Two parallel plates, each having area A = 2826 cm 2 are connected to the termina

Question

Two parallel plates, each having area A = 2826 cm2are connected to the terminals of a battery of voltage Vb = 6 V as shown. The plates are separated by a distance d = 0.33 cm.

1)

What is Q, the charge on the top plate?C

2)

What is U, the energy stored in the this capacitor?J

3)

The battery is now disconnected from the plates and the separation of the plates is doubled ( = 0.66 cm). What is the energy stored in this new capacitor?J

4)

What is E, the magnitude of the electric field in the region between the plates?N/C

5)

Compare V, the magnitude of the new potential difference across the plates, to Vb, the voltage of the battery.

V < Vb

V = Vb

V > Vb

6)

Two uncharged parallel plates are now connected to the initial pair of plates as shown. How will the electric field, E, and potential difference across the plates, V, change, if at all?

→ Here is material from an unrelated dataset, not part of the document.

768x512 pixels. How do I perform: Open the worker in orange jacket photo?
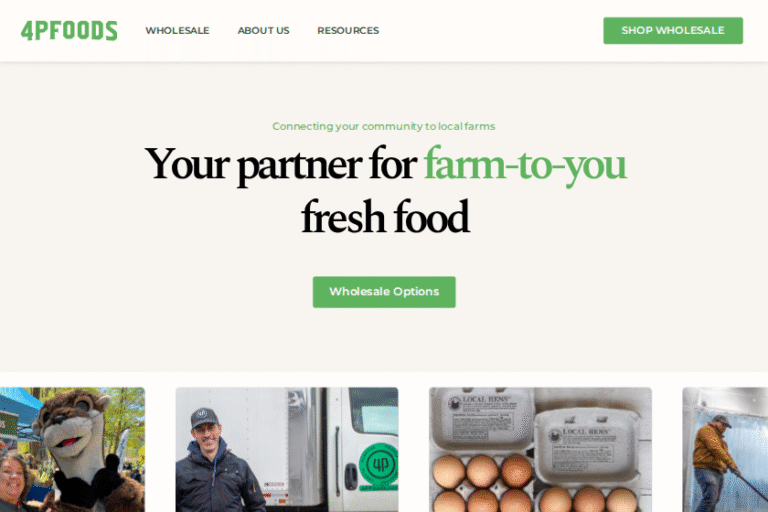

Both E and V will remain the same

E will decrease and V will increase

E will increase and V will decrease

Both E and V will decrease

Both E and V will increase

Explanation / Answer

given that

area A = 2826 cm^2 = 0.2826 m^2

battery of voltage Vb = 6 V .

plates are separated by a distance d = 0.33 cm = 0.0033 m

we know that

C =e0*A/d

C = 8.85*10^(-12)*0.2826 / 0.0033

C = 2.50*10^(-12) / 0.0033

C = 757.88 *10^(-12) F

C = 7.57*10^(-10) F

part(1)

Q = C*Vb

Q = 7.57*10^(-10) *6

Q = 4.54*10^(-9) C

part(2)

U = 1/2*C*Vb^2

U = 1/2*7.57*10^(-10)*(6^2)

U = 136.26 *10^(-10)

U = 1.36*10^(-8) J

part(3)

we know

Q = C*V

and C =e0*A/d

when d is double C should be half.

and Q remains constant .

V = Q/C

so when C is half than V shold be double .

now voltage V = 12 V

U =1/2*C/2*V^2

now new potential energy

U =1/2*(7.57*10^(-10) /2) *12^2

U = 2.72*10^(-8) J

part(4)

E = V/d

E = 12/0.0033

E = 3636.36 V/m

part(5)

new potential difference across the plates V is double of voltage across the battery Vb.

so V > Vb

part(6)

from the figure we can see that both parallel plate capacitors are in parallel cobination

so equavalent capacitance is Ceq.

distance b/w plates is doubled so capacitance is to be half .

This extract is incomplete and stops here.